I started a more detailed build log on the forum, where the logs of the two beta-builders are well underway. Since it’s so much easier to post over there I post a lot more often, blathering on about this or that, but it gives more insight into the build. Plus, comments over there are visible to everyone, instead of sending me e-mails and no one else knowing what’s going on.
Electrical work continues. All the engine-ECU wiring is done, other than a couple power and ground wires to chase down. Without them it’ll either not run at all or run “strange,” and strange is bad. To make sure, the engine harness was unwrapped to see what goes where. Debugging power and ground wires can be tricky since continuity doesn’t necessarily guarantee anything – current can go any number of paths, indicating “good,” and still not be wired right. Battery cables and disconnect-switch is in, fuse box is mounted, and wiring has started on the circuits needed to start it.
Also removed the turbine housing to be coated – which might not be a bad thing to have off the car for first start. Even though the manifold’s been cleaned, the shock of exhaust pulses and heat will no doubt dislodge stuff that shouldn’t go through the turbine blades.
Working on electrical – there won’t be many pictures since it all looks the same. I made it tough on myself by using a block from one car, the head from another, and a harness from yet another, so there was a few where-does-this-wire-go moments. However, since that was worked out ahead of time, things are moving along fairly smoothly. In fact, the toughest part, the engine-to-ECU connections, is nearly done. It gets easier from here on, running the necessary ECU wires forward to the dash, and after that is the really easy stuff, wiring the lights and such. Of course, the lights aren’t needed to start the car – the immediate goal by the end of the year. Right now it’s looking like it’ll happen before then.
On a slightly different note, one big time-sink will be programming the flat dash. Most of the displayed variables are conveniently picked up in the CAN bus serial data – “just plug it in.” However, the OEM drivetrain has neither an oil pressure sensor nor oil temperature sensor. Both are easy to add but a bit of a project to figure out the scaling and to create the curves. All part of the fun.
Added the flex tube to the exhaust. It’s finishing other than muffler hangers which will happen later.

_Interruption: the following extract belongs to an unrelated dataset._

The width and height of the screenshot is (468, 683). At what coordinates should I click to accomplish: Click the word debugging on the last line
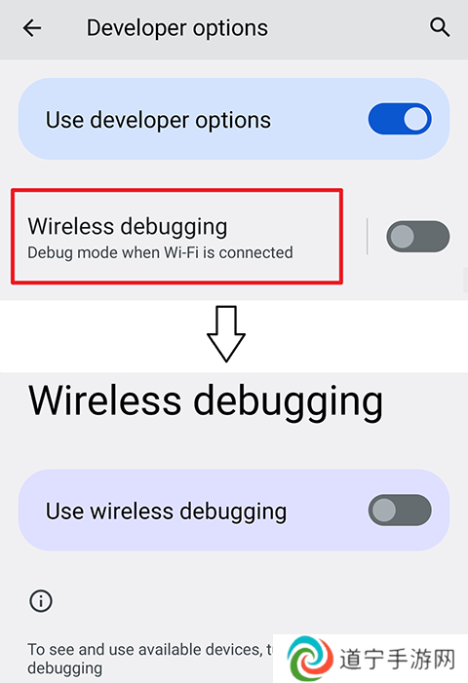point(65,668)
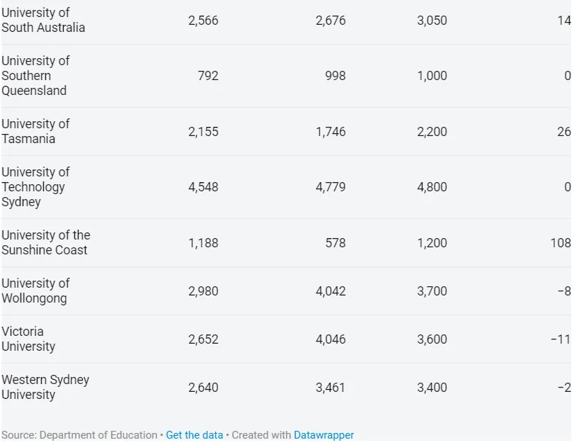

Note the mocked-up rear wheel; due to the chassis sitting on the table, the wheels can’t sit at ride height, but it gives an idea how big they are 😉
So now starts the long process of wiring the car. First up is placing the fusebox; placement is important for both weather weather reasons and being able to access it after the lights go out on a dark night! The first real wiring is the engine/ECU wiring, which goes behind the seat on the backside of the bulkhead. Shortening the harness was easy, though there’s some wires left over – who knows what they are. A paperwork task is adding a connector so the dash can be completely removed. Also made a list of missing connectors and the needed lengths of battery cables.
All better now, don’t know what I had.
Got the CNC-cut A-arm patterns. They’ll help trim a ton of time off making the fixtures.
There a saying that we’re all connected by no more than seven people; that is, you know anyone through at most seven people. Every once in a while I find a new link. My boss at work told me how his dad was a doctor who did house-calls. One day he gets a call that someone at a local hotel had a cold and needed a visit. So he packs his bag, heads over, and is puzzled how he’s “checked out” first. Then he meets his patient… Elvis. So between me and Elvis there’s only two intermediaries.
Then I started thinking of how many others have only one intermediary: Clinton, Janice Joplin, John Wayne, Colin Chapman, Patton. Smokey Yunick was zero (talked to him on the phone.) Dan Gurney, saw him. Oh, then there’s Hubert Humphrey.